-- Start of Document excerpt --

Supercharging Patent Lawyers With AI

How Silicon Valley's Lex Machina is blending AI and data analytics to radically alter patent litigation

11 min read

Illustration: Mark Allen Miller

11LexMachina square illustration — Illustration: Mark Allen Miller

In a low-rise building in Menlo Park, Calif., just upstairs from a Mexican restaurant and a nail salon, a Stanford University spin-off is crunching data in ways that could shake the foundations of the legal profession.

Here, a small group of patent lawyers and computer scientists is applying the latest in machine learning and natural-language processing to reams of documents related to intellectual property lawsuits. The result is a massive statistical database on IP litigation like nothing the world has seen before. Which attorney has the best track record in defending against semiconductor-related infringement claims? Has a particular judge ruled on cases involving patent trolls, and if so, what was the outcome? Which companies tend to go to trial, and which settle out of court? By offering up such information, the database provides corporate lawyers, law firms, and government agencies with hard numbers that will reduce the guesswork, as well as the enormous expense, of patent litigation. In short, the company is building a “law machine," from which comes its name: Lex Machina.

“Law is horribly inefficient," says Mark Lemley, a professor at Stanford Law School, director of the Stanford Program in Law, Science & Technology, and cofounder of the company. “And in some ways, it is inefficient by design." After all, lawyers get paid by the hour, so inefficiency is rewarded, says Lemley. And some are rewarded richly: Top lawyers charge north of US $1000 per hour.

Lex Machina is in the vanguard of an emerging field known as legal analytics, according to Daniel Martin Katz, an associate professor of law at Michigan State University who writes the blog Computational Legal Studies and advocates overhauling the practice of law through technology. Practitioners of legal analytics statistically parse the practice of law in search of data that can be used to augment, or in some cases replace, the more qualitative judgment of human lawyers.

“There's been a quiet transition going on in the legal world," Katz says. And that transition will shake up the legal profession. “Human reasoning, at least some part of it, is going to be replaced by machine-based prediction." If Lex Machina succeeds, there will eventually be fewer frivolous lawsuits—and maybe fewer lawyers too.

-- End of Document excerpt --
-- Start of Dataset section --

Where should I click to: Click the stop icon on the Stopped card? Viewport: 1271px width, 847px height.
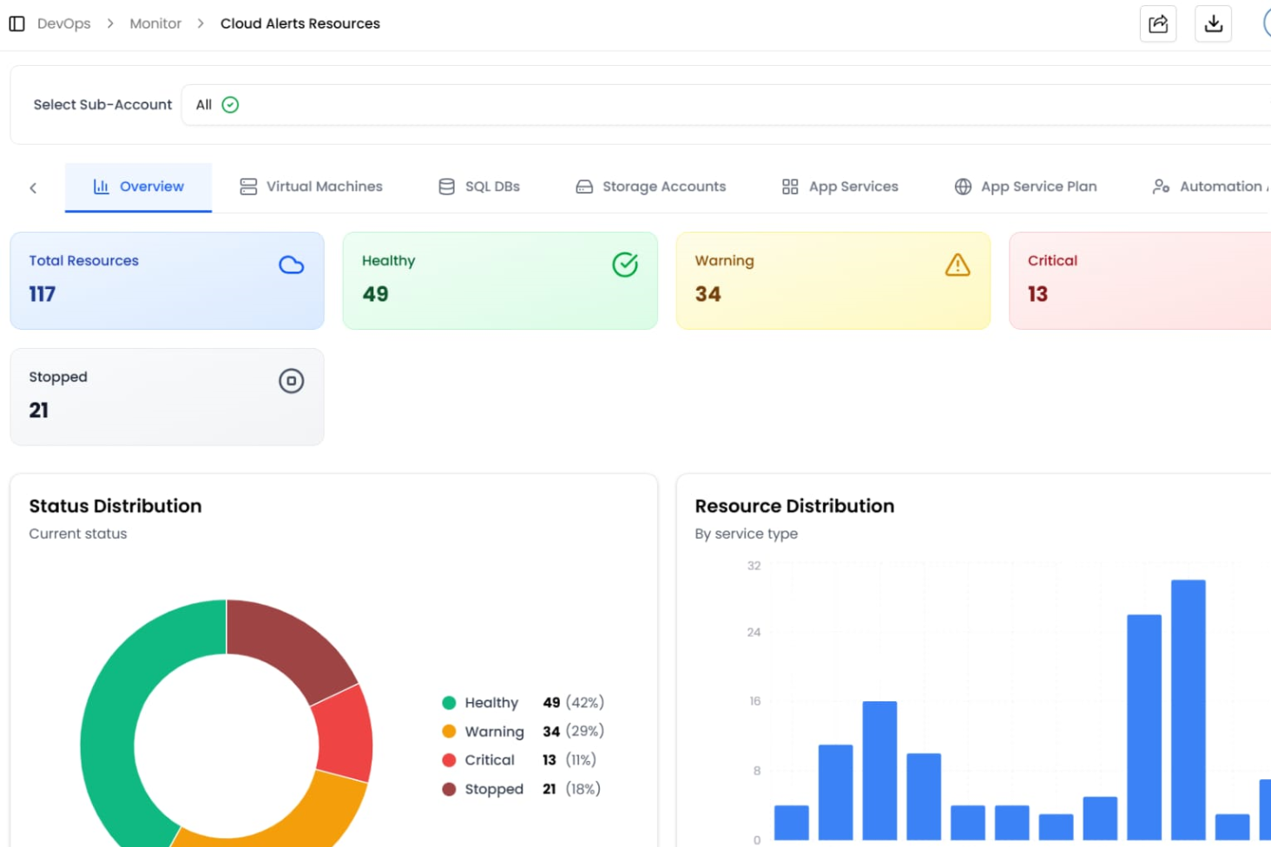click(x=291, y=381)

-- End of Dataset section --

■ Written tasks
- 1) Please rewrite the paragraph of the article on Lex Machina that begins "Here, a small group of patent lawyers" as a short bulleted list that keeps its main facts.
- 2) Name every person mentioned in the article on Lex Machina, with the role or position the article gives each one.
- 3) Extend the article on Lex Machina, starting after its final sentence.

■ In response
- 1)
- A small team of patent lawyers and computer scientists applies machine learning and natural-language processing to large volumes of documents from intellectual property lawsuits.
- The result is an unprecedented statistical database on IP litigation.
- It can show which attorneys have the best records, how particular judges have ruled, and which companies go to trial or settle.
- Corporate lawyers, law firms, and government agencies get hard numbers that reduce the guesswork and the high cost of patent litigation.
- The company is building a "law machine," which is where the name Lex Machina comes from.

- 2)
- Mark Allen Miller: illustrator credited for the article's illustration
- Mark Lemley: professor at Stanford Law School, director of the Stanford Program in Law, Science & Technology, and cofounder of Lex Machina
- Daniel Martin Katz: associate professor of law at Michigan State University who writes the blog Computational Legal Studies

- 3)
We're the moneyball of IP litigation," says Josh Becker, Lex Machina's CEO. Bespectacled and unassuming, he looks more like a professor than a savvy Silicon Valley player. With law and MBA degrees from Stanford, he served as press secretary for a Pennsylvania congresswoman, worked at the Internet start-up EarthWeb/DICE and at Netscape, and founded a venture capital firm before turning his attention to Lex Machina.

Becker is also a huge baseball fan who's made a careful study of Michael Lewis's 2004 best-selling book, Moneyball, which tells how Oakland Athletics general manager Billy Beane used nontraditional statistics, called sabermetrics, to make judgments about players and game strategy. Looking at the numbers, for instance, Beane determined that two popular baseball plays—bunting and stealing bases—don't contribute significantly to a team's chance of winning, so he banned them. Such decisions based on sabermetrics contributed to the Athletics' making it to the playoffs in 2002 and 2003.

That approach is basically what Lex Machina is doing for law. But while baseball is known for its reliance on statistics, Becker says, law has long been a profession that is more art than science. “Some people went to law school to avoid data," he quips.

Lex Machina aims to change that. According to the company, its database covers more than 130 000 U.S. IP and antitrust cases dating back to the year 2000, including information on more than 1400 judges, 340 000 litigants, 100 000 attorneys, and 30 000 law firms. At present, it covers only the United States, but it may eventually include international patent cases as well.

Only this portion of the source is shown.